▸ Task requirements: Copy out all of the items below word for word, without changing anything.

▸ Given information:
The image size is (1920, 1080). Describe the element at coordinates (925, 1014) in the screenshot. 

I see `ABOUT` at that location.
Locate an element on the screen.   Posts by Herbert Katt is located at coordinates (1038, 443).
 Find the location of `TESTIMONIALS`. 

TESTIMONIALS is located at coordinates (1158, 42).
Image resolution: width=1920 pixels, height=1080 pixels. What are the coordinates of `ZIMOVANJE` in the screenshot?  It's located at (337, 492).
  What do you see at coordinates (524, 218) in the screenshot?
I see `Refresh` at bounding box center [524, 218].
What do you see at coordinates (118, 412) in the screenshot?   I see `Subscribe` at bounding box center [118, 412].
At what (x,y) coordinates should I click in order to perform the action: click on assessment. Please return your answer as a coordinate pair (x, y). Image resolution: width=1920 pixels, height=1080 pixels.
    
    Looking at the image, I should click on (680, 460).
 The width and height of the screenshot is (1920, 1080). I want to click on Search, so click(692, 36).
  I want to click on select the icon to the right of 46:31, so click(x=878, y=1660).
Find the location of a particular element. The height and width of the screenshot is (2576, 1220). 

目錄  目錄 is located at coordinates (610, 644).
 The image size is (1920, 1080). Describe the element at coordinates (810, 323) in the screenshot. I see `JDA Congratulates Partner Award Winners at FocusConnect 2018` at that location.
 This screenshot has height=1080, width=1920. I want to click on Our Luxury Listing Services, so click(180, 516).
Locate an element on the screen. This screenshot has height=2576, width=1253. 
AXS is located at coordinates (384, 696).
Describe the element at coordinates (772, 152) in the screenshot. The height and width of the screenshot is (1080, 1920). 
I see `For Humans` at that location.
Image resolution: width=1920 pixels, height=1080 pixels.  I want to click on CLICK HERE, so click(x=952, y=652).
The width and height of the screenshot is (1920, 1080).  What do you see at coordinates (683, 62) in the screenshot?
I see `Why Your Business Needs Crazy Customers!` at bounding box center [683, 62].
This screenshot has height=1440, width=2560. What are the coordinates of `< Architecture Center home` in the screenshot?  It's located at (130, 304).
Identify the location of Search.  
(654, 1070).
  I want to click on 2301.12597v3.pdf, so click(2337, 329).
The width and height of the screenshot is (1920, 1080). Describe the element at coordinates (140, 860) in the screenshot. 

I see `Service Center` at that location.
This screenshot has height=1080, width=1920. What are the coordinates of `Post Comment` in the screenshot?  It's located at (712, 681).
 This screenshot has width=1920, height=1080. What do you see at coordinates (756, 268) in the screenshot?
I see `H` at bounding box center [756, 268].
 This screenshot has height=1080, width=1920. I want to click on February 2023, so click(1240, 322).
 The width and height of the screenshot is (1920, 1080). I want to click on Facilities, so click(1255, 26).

▸ Output of the task:
The image size is (1920, 1080). Describe the element at coordinates (925, 1014) in the screenshot. 

I see `ABOUT` at that location.
Locate an element on the screen.   Posts by Herbert Katt is located at coordinates (1038, 443).
 Find the location of `TESTIMONIALS`. 

TESTIMONIALS is located at coordinates (1158, 42).
Image resolution: width=1920 pixels, height=1080 pixels. What are the coordinates of `ZIMOVANJE` in the screenshot?  It's located at (337, 492).
  What do you see at coordinates (524, 218) in the screenshot?
I see `Refresh` at bounding box center [524, 218].
What do you see at coordinates (118, 412) in the screenshot?   I see `Subscribe` at bounding box center [118, 412].
At what (x,y) coordinates should I click in order to perform the action: click on assessment. Please return your answer as a coordinate pair (x, y). Image resolution: width=1920 pixels, height=1080 pixels.
    
    Looking at the image, I should click on (680, 460).
 The width and height of the screenshot is (1920, 1080). I want to click on Search, so click(692, 36).
  I want to click on select the icon to the right of 46:31, so click(x=878, y=1660).
Find the location of a particular element. The height and width of the screenshot is (2576, 1220). 

目錄  目錄 is located at coordinates (610, 644).
 The image size is (1920, 1080). Describe the element at coordinates (810, 323) in the screenshot. I see `JDA Congratulates Partner Award Winners at FocusConnect 2018` at that location.
 This screenshot has height=1080, width=1920. I want to click on Our Luxury Listing Services, so click(180, 516).
Locate an element on the screen. This screenshot has height=2576, width=1253. 
AXS is located at coordinates (384, 696).
Describe the element at coordinates (772, 152) in the screenshot. The height and width of the screenshot is (1080, 1920). 
I see `For Humans` at that location.
Image resolution: width=1920 pixels, height=1080 pixels.  I want to click on CLICK HERE, so click(x=952, y=652).
The width and height of the screenshot is (1920, 1080).  What do you see at coordinates (683, 62) in the screenshot?
I see `Why Your Business Needs Crazy Customers!` at bounding box center [683, 62].
This screenshot has height=1440, width=2560. What are the coordinates of `< Architecture Center home` in the screenshot?  It's located at (130, 304).
Identify the location of Search.  
(654, 1070).
  I want to click on 2301.12597v3.pdf, so click(2337, 329).
The width and height of the screenshot is (1920, 1080). Describe the element at coordinates (140, 860) in the screenshot. 

I see `Service Center` at that location.
This screenshot has height=1080, width=1920. What are the coordinates of `Post Comment` in the screenshot?  It's located at (712, 681).
 This screenshot has width=1920, height=1080. What do you see at coordinates (756, 268) in the screenshot?
I see `H` at bounding box center [756, 268].
 This screenshot has height=1080, width=1920. I want to click on February 2023, so click(1240, 322).
 The width and height of the screenshot is (1920, 1080). I want to click on Facilities, so click(1255, 26).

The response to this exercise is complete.